Vitamin D is very safe. However, the most frequent cause of vitamin D overdosing is exogenous, with extremely high doses (e.g. 50 000 IU given per day instead of per week) and consequent production of very high levels of serum 25-hydroxyvitamin D (>250 nmol/L). Symptoms of hypercalcaemia may be present and often take a long time to remit in view of the prolonged half-life of vitamin D.

  • What adverse outcomes are important?

A recently recognized adverse consequence of excessive exogenous vitamin D dosing is an increased risk of fracture and falls observed in the elderly when large, ‘bolus’ doses of vitamin D are employed. This form of excessive vitamin D is not accompanied by changes in serum or urine calcium concentrations. The relationship between vitamin D and mortality is biphasic, with an increased mortality observed under both vitamin D insufficiency and excess.

Research agenda

Variables that influence dosing and levels:

  • Is there a race × vitamin D supplementation interaction on extra-skeletal outcomes (such as CVD, diabetes, cancer)?

  • How does body composition influence 25-hydroxyvitamin D level after supplementation with vitamin D and during weight loss?

  • Do different types of weight loss (medical, surgical) affect 25-hydroxyvitamin D level differently?

Extra-skeletal effects:

  • What is the effect of long-term daily vitamin D supplementation on non-skeletal outcomes, such as T2DM, cancer and CVD?

  • What is the optimal dose and serum level that balances extra-skeletal benefits (e.g. T2DM) vs risks (e.g., CVD)?

Primary hyperparathyroidism:

  • How will the epidemiology of clinical presentations of PHPT change as many countries begin to screen the population with serum calcium measurements?

  • Are low levels of vitamin D in the asymptomatic variant of PHPT associated with microstructural skeletal abnormalities, along with higher PTH levels?

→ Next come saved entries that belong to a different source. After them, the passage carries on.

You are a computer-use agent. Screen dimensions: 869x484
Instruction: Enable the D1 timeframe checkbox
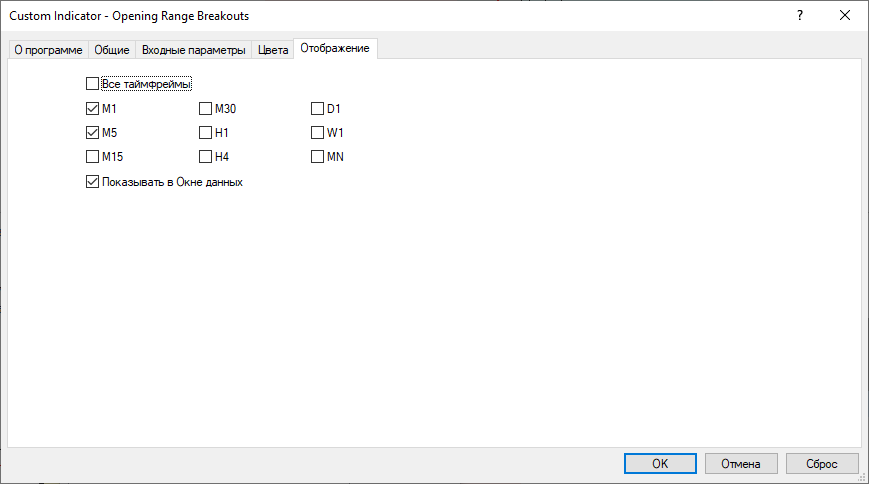tap(318, 108)
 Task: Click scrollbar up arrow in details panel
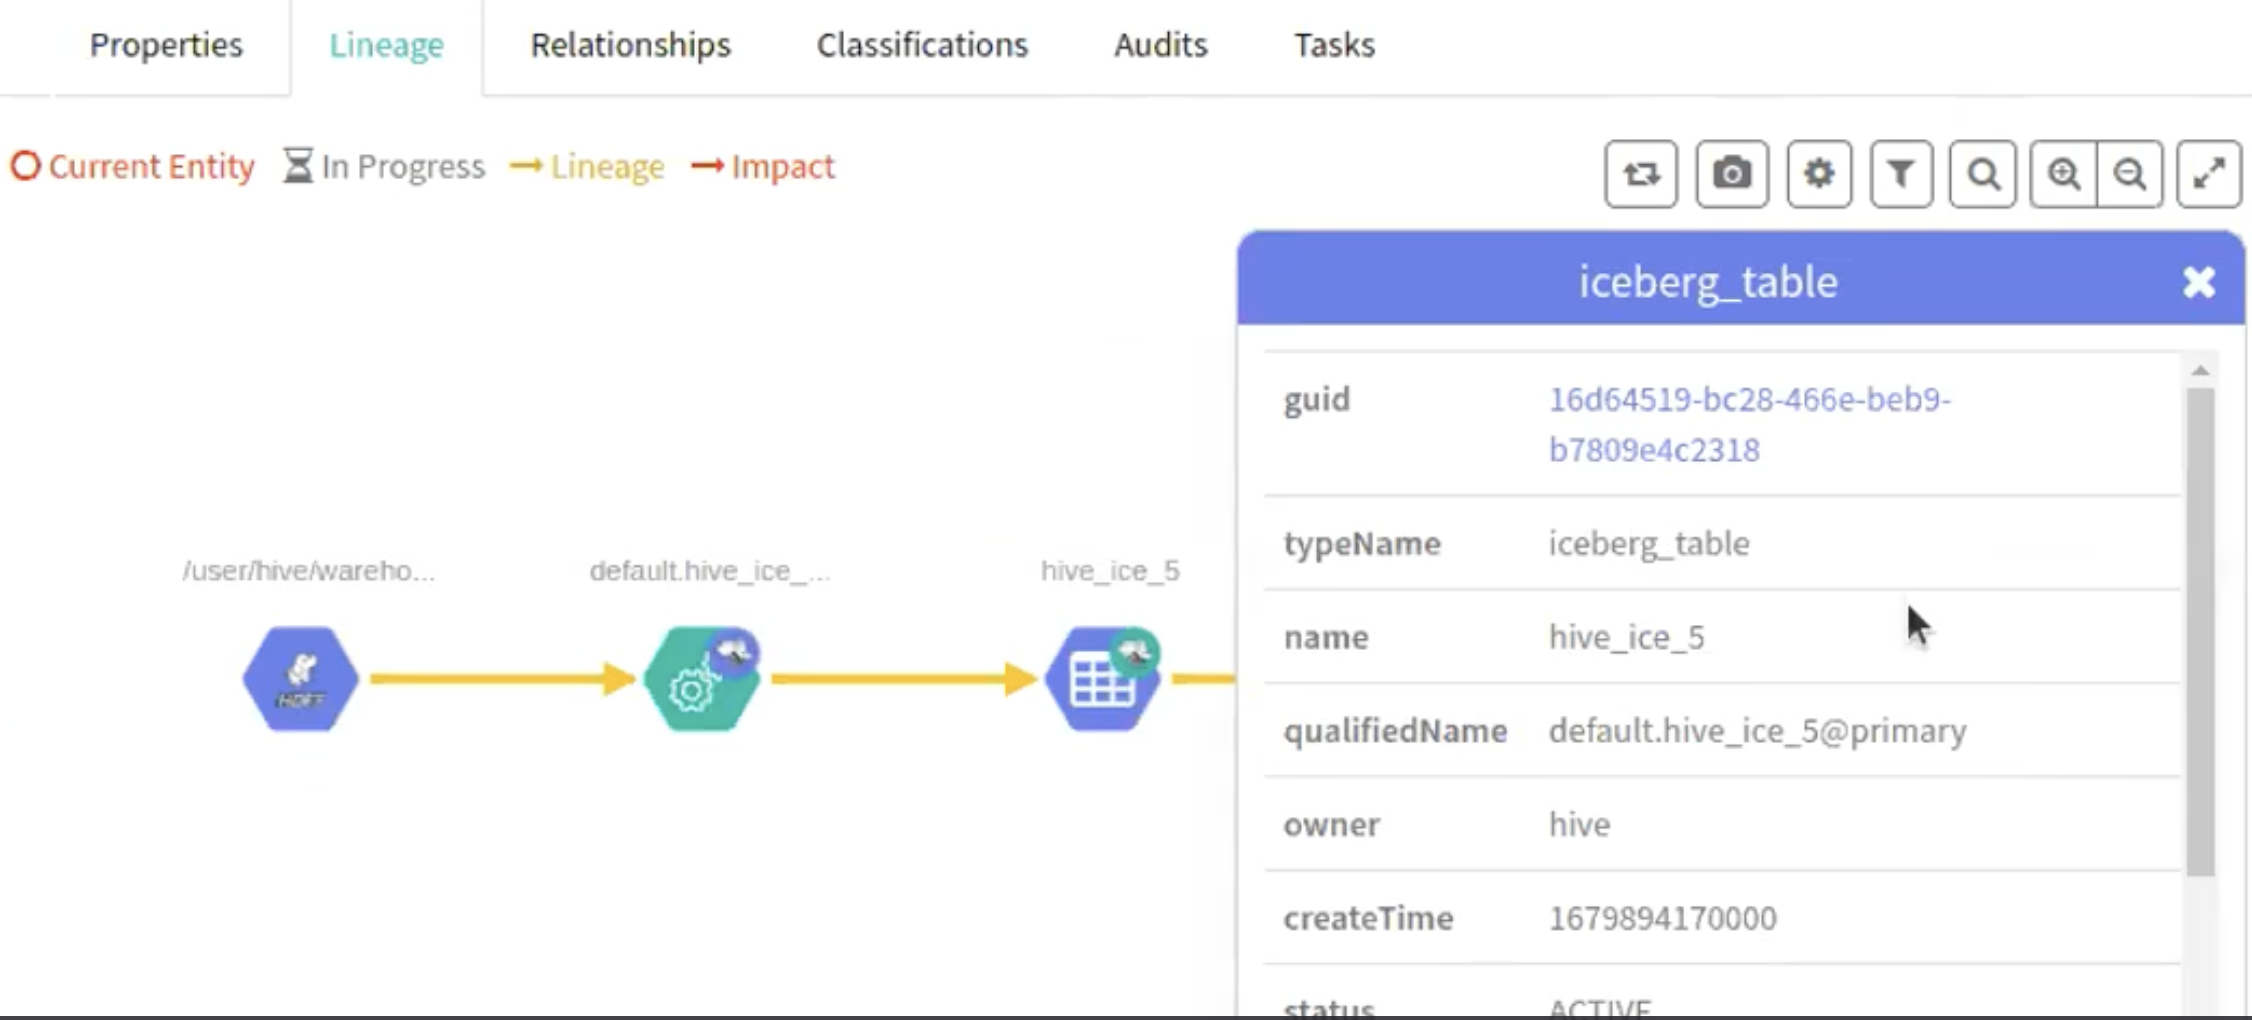click(2200, 371)
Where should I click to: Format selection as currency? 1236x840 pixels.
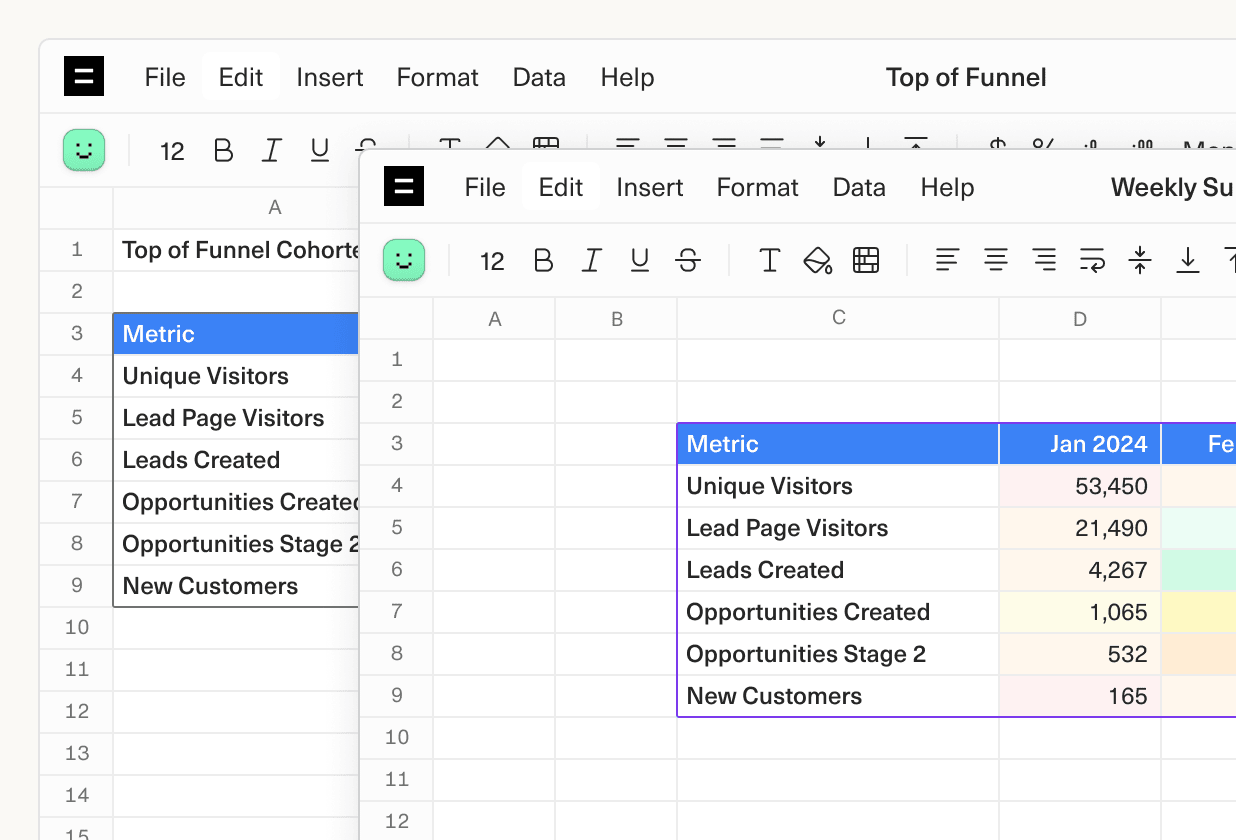point(996,150)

  • As generally higher levels of vitamin D in PHPT have become apparent, will the clinical phenotype of asymptomatic PHPT change?

Hypoparathyroidism:

  • What is the natural history of hypoparathyroidism with or without rhPTH(1–84)?

  • What delivery systems or administration protocols will reduce urinary calcium in hypoparathyroidism?

  • How will reductions in vitamin D needs with rhPTH(1–84) lead to improved skeletal health and a reduction in concerns about target and off target organ calcifications?

  • Will rhPTH(1–84) and subsequent reduction in need for vitamin D also improve the outlook for renal function in hypoparathyroidism?

Randomized controlled clinical trials:

  • Will the large ongoing vitamin D RCTs be able to determine if effects of supplementation are greatest in those individuals with the lowest serum 25-hydroxyvitamin D levels (<30 nmol/L)?

  • Will the large number of secondary outcomes in these large RCTs increase the risk for false negative results?

Declaration of interest

P R E has received research funding or honoraria from Amgen, Eli-Lilly, Gilead and Sanofi. S M served as a speaker for Abiogen-Pharma, Amgen, Bruno Farmaceutici, Diasorin, Eli-Lilly, Fujii. He also served in advisory board of Abiogen-Pharma and as a consultant for Bruno Farmaceutici. N N has been a consultant for Abiogen-Pharma. A G has been a consultant for Abiogen-Pharma, Astellas, Ipsen, Novartis, Pfizer, Shire. R R has received honoraria for advisory board or lectures from Mylan, Radius Health, CNIEL, Effryx, Sandoz. R A A, G J, U A L, C F M, G M, A G P and J P B declare no conflict of interest.

Funding

The First International Conference on Controversies on Vitamin D was supported by an unrestricted educational grant from the Abiogen-Pharma company.